Air Vice-Marshal Sir Richard Charles Fairfax Peirse, pictured left, lived in Lower Bemerton.

He was born into a military family, his grandfather having been an Admiral and his father, also Sir Richard, an Air Chief Marshal.

After school at Bradfield he graduated from The Royal Air Force College Cranwell as a pilot and flew Meteors and Venoms during a three-year posting to Germany.

Successive promotions brought him to Group Captain in 1969 and in that year he was made Deputy Captain of the Queen’s Flight. In 1973, after a year at the Royal College of Defence Studies, he took over as Station Commander at RAF Waddington, home of the Vulcan bomber. He was then Director of Personnel (Air) based in Gloucestershire, followed by three years with the Ministry of Defence in London as Director of Operational Requirements, dealing with procurement.

In 1982 he was appointed Commandant of RAF Cranwell. From 1985 he was Defence Services Secretary with offices in Buckingham Palace and the MOD, liaising between the three armed services and the Sovereign.
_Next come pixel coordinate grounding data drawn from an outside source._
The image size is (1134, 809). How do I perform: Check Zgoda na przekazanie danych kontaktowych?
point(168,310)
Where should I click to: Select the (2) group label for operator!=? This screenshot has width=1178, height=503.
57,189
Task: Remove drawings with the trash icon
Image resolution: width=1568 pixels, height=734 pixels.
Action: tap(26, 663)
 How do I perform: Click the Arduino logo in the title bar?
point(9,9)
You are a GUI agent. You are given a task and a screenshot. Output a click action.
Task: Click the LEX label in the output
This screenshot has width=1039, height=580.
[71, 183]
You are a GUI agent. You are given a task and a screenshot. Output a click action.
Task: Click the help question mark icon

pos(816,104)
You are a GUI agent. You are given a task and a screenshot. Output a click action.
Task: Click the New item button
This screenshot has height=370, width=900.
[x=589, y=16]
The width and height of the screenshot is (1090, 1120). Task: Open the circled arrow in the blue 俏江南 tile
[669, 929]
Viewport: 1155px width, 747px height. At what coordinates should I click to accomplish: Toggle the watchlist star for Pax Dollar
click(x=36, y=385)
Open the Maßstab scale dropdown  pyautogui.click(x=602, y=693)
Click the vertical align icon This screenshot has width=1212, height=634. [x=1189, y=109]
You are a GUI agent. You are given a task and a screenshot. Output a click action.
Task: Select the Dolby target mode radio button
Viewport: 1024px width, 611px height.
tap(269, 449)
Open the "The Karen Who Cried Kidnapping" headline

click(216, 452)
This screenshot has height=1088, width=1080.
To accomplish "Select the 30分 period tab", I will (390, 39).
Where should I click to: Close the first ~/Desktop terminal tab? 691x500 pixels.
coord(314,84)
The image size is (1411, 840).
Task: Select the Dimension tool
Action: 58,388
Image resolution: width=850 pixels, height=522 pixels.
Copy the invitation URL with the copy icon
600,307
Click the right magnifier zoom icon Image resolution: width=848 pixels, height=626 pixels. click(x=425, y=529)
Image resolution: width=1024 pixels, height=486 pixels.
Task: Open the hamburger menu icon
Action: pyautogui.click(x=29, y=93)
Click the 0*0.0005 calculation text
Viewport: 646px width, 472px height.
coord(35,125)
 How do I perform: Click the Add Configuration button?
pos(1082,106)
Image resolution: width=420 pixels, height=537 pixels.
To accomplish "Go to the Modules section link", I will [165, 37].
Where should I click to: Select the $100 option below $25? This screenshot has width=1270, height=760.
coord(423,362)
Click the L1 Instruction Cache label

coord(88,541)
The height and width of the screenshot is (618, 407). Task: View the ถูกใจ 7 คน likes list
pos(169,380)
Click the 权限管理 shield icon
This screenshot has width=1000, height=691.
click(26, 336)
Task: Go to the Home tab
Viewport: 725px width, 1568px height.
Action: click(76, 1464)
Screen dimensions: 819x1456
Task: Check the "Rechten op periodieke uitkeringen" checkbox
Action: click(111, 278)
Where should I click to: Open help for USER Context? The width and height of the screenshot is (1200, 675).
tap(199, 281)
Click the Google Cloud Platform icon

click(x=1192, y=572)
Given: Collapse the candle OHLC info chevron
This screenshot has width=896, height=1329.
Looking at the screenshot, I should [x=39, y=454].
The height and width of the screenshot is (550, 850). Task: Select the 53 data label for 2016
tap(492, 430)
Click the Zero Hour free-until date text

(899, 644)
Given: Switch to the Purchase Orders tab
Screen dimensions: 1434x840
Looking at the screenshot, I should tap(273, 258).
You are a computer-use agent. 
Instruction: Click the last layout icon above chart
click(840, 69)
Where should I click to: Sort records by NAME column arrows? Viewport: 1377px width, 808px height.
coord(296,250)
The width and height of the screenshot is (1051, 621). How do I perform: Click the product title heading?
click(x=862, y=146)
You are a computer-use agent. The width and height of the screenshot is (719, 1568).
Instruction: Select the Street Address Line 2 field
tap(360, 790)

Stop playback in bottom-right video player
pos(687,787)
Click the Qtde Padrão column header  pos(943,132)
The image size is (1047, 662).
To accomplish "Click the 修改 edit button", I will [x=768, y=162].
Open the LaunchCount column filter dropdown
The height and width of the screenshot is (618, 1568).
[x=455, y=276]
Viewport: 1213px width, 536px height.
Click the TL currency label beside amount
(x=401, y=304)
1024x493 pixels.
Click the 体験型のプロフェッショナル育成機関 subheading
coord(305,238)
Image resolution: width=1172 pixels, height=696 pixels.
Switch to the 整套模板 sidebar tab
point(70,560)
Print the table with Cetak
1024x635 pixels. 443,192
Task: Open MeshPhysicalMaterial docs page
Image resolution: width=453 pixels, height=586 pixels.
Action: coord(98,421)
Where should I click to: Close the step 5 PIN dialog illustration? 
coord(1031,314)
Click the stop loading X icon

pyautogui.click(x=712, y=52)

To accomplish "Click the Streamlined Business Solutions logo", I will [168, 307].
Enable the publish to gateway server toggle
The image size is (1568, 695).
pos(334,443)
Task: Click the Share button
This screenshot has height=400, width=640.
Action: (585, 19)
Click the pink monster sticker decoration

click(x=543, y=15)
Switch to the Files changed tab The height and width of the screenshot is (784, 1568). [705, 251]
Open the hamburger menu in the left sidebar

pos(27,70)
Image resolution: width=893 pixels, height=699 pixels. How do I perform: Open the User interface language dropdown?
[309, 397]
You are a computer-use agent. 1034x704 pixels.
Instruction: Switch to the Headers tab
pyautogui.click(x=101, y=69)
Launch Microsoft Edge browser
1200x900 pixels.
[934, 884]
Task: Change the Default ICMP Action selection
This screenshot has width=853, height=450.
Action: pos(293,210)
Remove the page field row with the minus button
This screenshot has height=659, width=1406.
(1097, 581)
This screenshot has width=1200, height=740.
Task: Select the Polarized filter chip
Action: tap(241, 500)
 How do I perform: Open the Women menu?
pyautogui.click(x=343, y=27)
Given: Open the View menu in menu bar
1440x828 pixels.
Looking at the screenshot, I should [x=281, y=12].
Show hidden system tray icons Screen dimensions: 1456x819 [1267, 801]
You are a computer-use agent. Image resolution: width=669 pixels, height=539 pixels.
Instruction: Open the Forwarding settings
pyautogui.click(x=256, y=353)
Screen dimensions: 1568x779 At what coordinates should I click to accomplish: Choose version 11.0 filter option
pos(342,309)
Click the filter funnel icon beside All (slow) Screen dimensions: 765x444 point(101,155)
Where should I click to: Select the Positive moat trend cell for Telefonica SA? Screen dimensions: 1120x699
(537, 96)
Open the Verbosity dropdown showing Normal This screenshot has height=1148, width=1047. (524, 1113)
In 1988 he was appointed Knight Commander of the Royal Victorian Order, the year in which he retired.

He had already been appointed a Companion of the Order of the Bath in 1983.

His official duties did not end however, as he served as Gentleman Usher of the Scarlet Rod and Registrar and Secretary of the Order of the Bath.

Sir Richard and his third wife, Lady Peirse, lived in Lower Bemerton for 11 years until his death. The funeral of Sir Richard will take place at St John’s, Lower Bemerton tomorrow and a memorial service will be arranged for a later date.